**TO DO**
In the passage about turbines at Bonneville dam, which company won the contract to produce replacement turbines for Bonneville's first powerhouse?

**PASSAGE**
::::::::::

The Portland District of the Army Corps decided to use the refurbishment work at Bonneville dam as an opportunity to install and test the MGR. It was decided that MGRs will be installed on operational units and their performance assessed. Voith Hydro of the US was awarded the contract to produce replacement turbines for Bonneville’s first powerhouse. Working with Voith, the contract was modified to MGR turbines.
All Kaplan turbines have gaps between the moveable blades and the hub, and between the tips and the discharge ring which surrounds the outer perimeter of the spinning turbine blades. The MGR minimises the gaps at the hub and blade by matching the spherical shape of the hub and the interior curvature of the blade. The gaps at the top of the hub are eliminated by machining a notch in which the re-shaped blades can rotate. The gaps at the tip of the blade and spherical ring are minimised by similar matching of the shape of the blade to the outer spherical discharge ring. (If some gaps did not exist the edge of the blade would collide with the hub and the discharge ring when the blade angle changes.) There are reports that the MGR turbine may not provide the power of conventional ones. The Army Corps says that the MGR is handicapped by a factor called the 1% efficiency requirement. Based on field tests and the desire to increase fish survival, the National Marine Fisheries Service has mandated that, except in emergencies, turbines must operate within 1% of their best efficiency potential. This has the effect of reducing the maximum power output of an MGR generating unit.

::::::::::

**SUPPLIED INFORMATION**
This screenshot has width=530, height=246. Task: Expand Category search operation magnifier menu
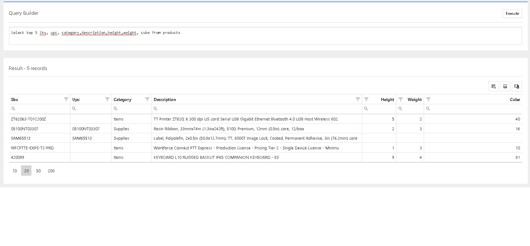115,109
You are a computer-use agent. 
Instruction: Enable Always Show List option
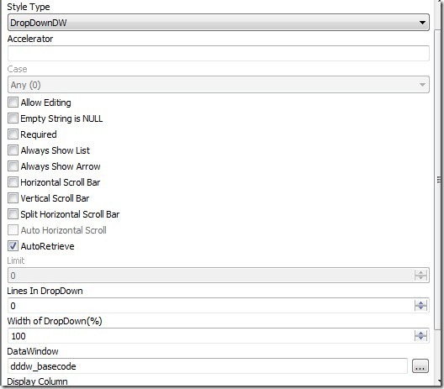(x=13, y=150)
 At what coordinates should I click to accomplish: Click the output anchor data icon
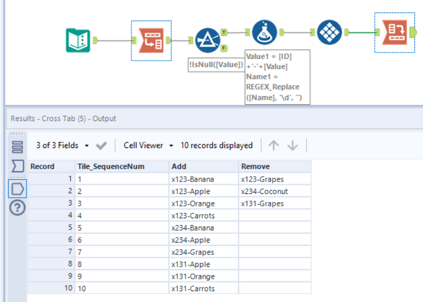(x=17, y=188)
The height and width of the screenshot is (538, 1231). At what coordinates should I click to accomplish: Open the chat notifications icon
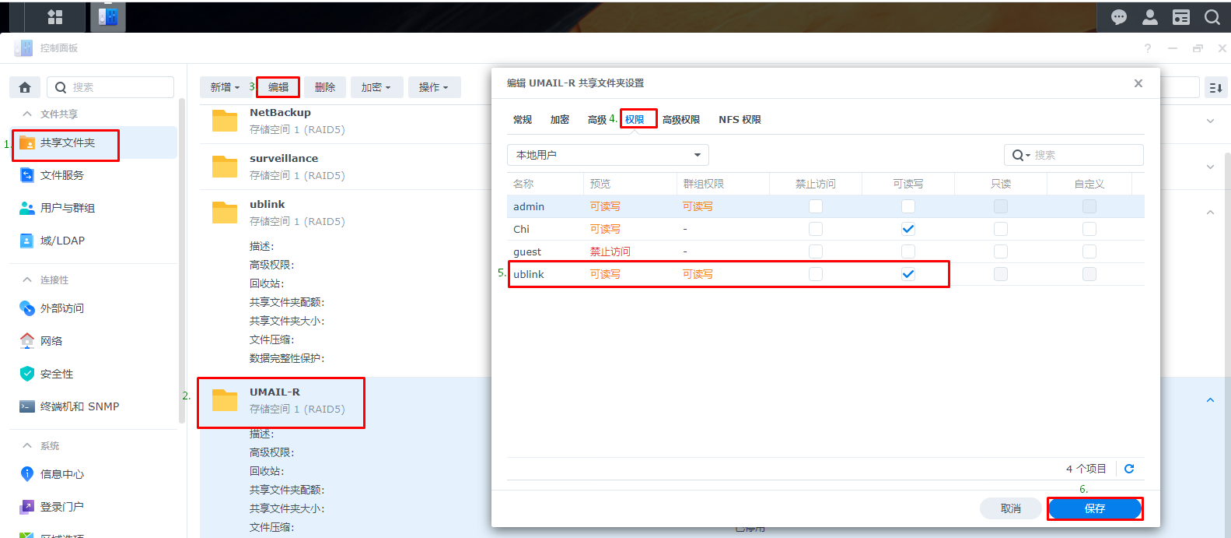(x=1118, y=16)
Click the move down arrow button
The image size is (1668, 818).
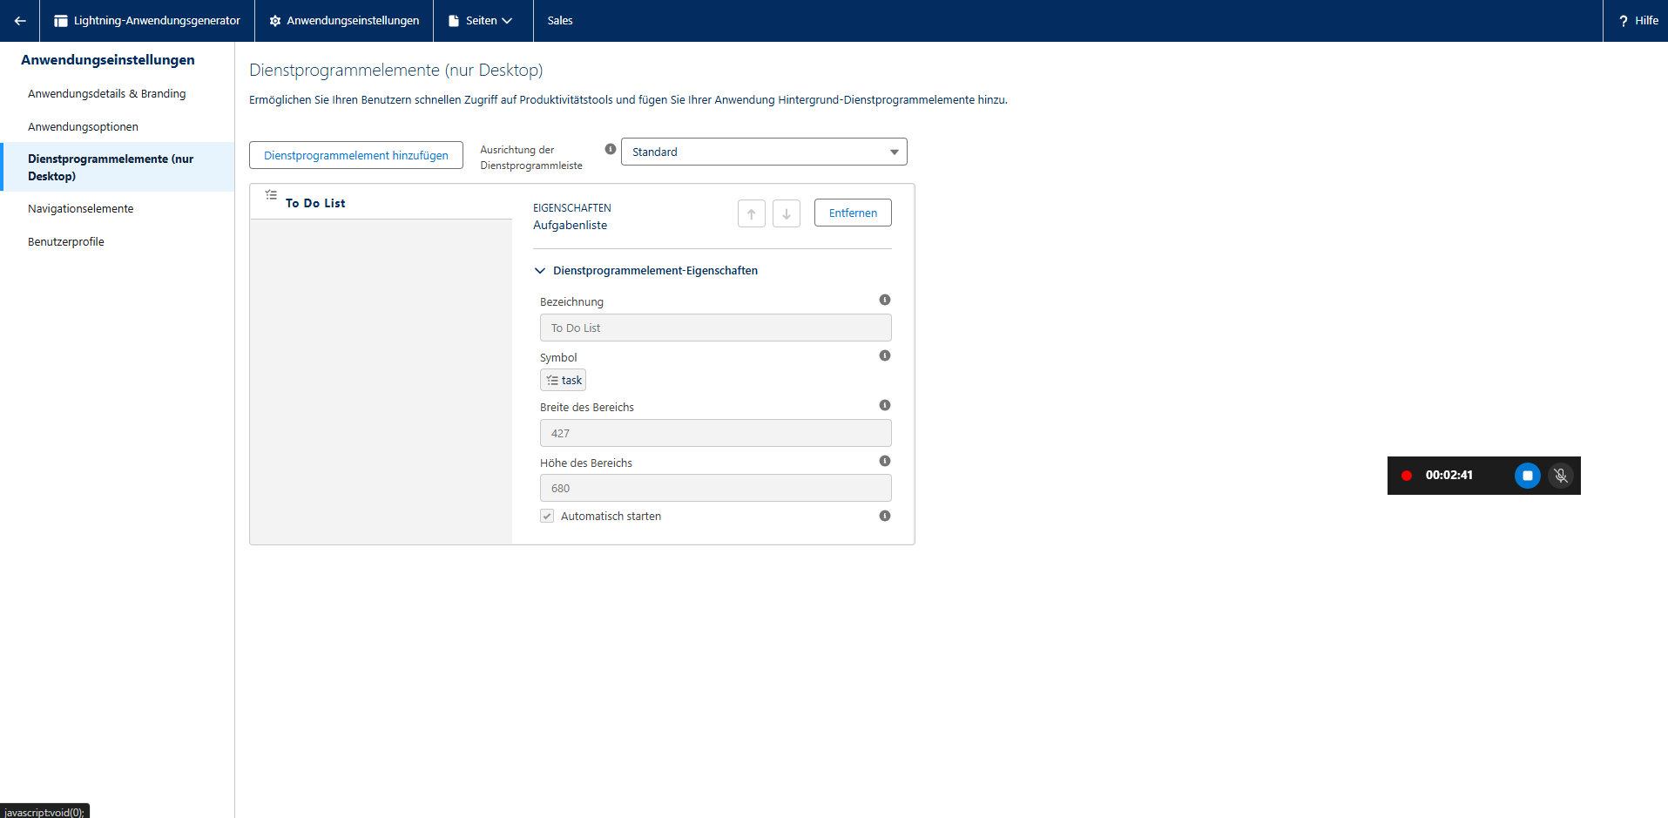(786, 213)
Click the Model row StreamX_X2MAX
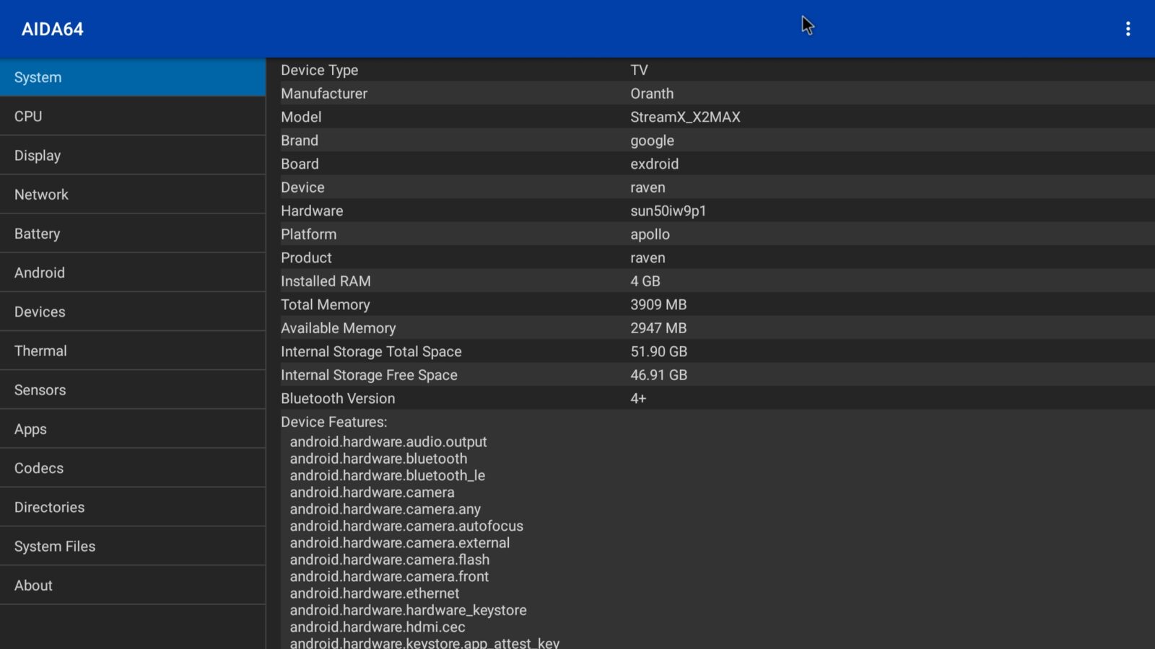The width and height of the screenshot is (1155, 649). [x=684, y=117]
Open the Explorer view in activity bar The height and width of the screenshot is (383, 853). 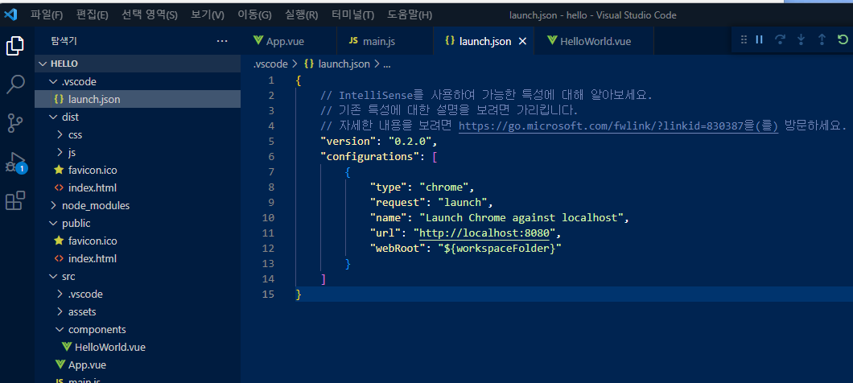(15, 46)
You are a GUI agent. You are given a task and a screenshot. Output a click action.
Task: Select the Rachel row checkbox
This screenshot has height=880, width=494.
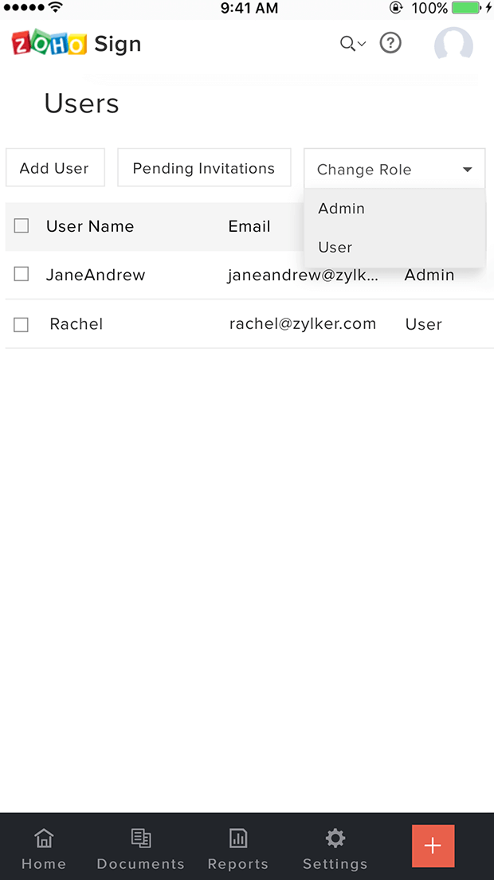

::::::::::

**RESPONSE BELOW**
Voith Hydro of the US